By Dr Oliver Tearle (Loughborough University)
Robin Hood: Prince of Thieves (1991) was one of two popular screen retellings of the Robin Hood legend in the early 1990s. The other was Tony Robinson’s gloriously anachronistic and funny children’s sitcom Maid Marian and Her Merry Men, which even featured several humorous nods to the big-screen Kevin Costner version.
Robin Hood: Prince of Thieves is often seen as a failure, a mess, a let-down in numerous ways whether it’s Kevin Costner’s decidedly American accent in the film, the fact that the film doesn’t appear to know quite what it wants to be (a family film or a grittier take on the medieval tale of robbers and tyrannical rule), or the fact that, as Roger Ebert highlighted in his review of the film, Alan Rickman’s performance doesn’t seem to mesh with the rest of the cast.
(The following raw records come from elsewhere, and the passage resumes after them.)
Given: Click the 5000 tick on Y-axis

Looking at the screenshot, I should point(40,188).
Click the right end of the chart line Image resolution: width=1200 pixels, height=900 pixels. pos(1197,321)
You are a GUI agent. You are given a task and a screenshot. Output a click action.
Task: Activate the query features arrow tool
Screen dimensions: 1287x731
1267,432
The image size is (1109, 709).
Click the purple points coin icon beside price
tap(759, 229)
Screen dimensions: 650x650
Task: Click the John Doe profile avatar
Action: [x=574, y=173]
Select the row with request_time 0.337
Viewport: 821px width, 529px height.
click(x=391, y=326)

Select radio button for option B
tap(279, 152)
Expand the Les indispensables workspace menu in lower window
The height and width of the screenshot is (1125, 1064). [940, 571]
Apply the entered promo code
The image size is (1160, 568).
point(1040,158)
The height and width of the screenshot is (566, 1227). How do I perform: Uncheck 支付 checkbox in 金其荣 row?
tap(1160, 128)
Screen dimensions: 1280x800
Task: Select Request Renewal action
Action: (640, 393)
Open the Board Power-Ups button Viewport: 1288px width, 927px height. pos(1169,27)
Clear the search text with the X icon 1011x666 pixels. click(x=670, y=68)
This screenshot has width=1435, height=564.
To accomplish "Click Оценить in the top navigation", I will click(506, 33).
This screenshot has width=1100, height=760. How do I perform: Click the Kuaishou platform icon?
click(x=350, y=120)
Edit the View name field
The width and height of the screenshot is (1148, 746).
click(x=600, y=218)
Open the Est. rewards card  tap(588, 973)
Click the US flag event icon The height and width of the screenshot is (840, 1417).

But all of these supposed drawbacks might be turned on their heads and seen as strengths, of a kind.
First, it’s worth saying that this is the first of our new monthly ‘film club’ where we review (kind of) a film that has sufficiently literary links, whether or not it’s an actual adaptation of a novel or play, to warrant our attention on this blog. So, the literary links. Robin Hood: Prince of Thieves wouldn’t exist without Sir Walter Scott’s Ivanhoe.
It was Scott’s 1819 novel which turned the robber Robin into a nobleman, Robin of Locksley, who becomes an outlaw in Sherwood Forest (the original ballads from the fifteenth century had Robin and his merry men in Barnsdale Forest, not Sherwood). It was also in Ivanhoe that Robin became inextricably linked with Richard the Lionheart and the 1190s, when previously he had been said to live during the reign of a ‘King Edward’ (which one is never specified, though presumably it’s not the potato).
Scott wasn’t the first to write about this – it was a Scottish historian of the sixteenth century, named John Major, who first talked of Robin living during Richard’s reign – but it was the stratospheric popularity of Ivanhoe which fixed Robin of Locksley in the world’s imagination. And ‘Locksley’ is how Kevin Costner’s Robin Hood is most frequently referred to in the film.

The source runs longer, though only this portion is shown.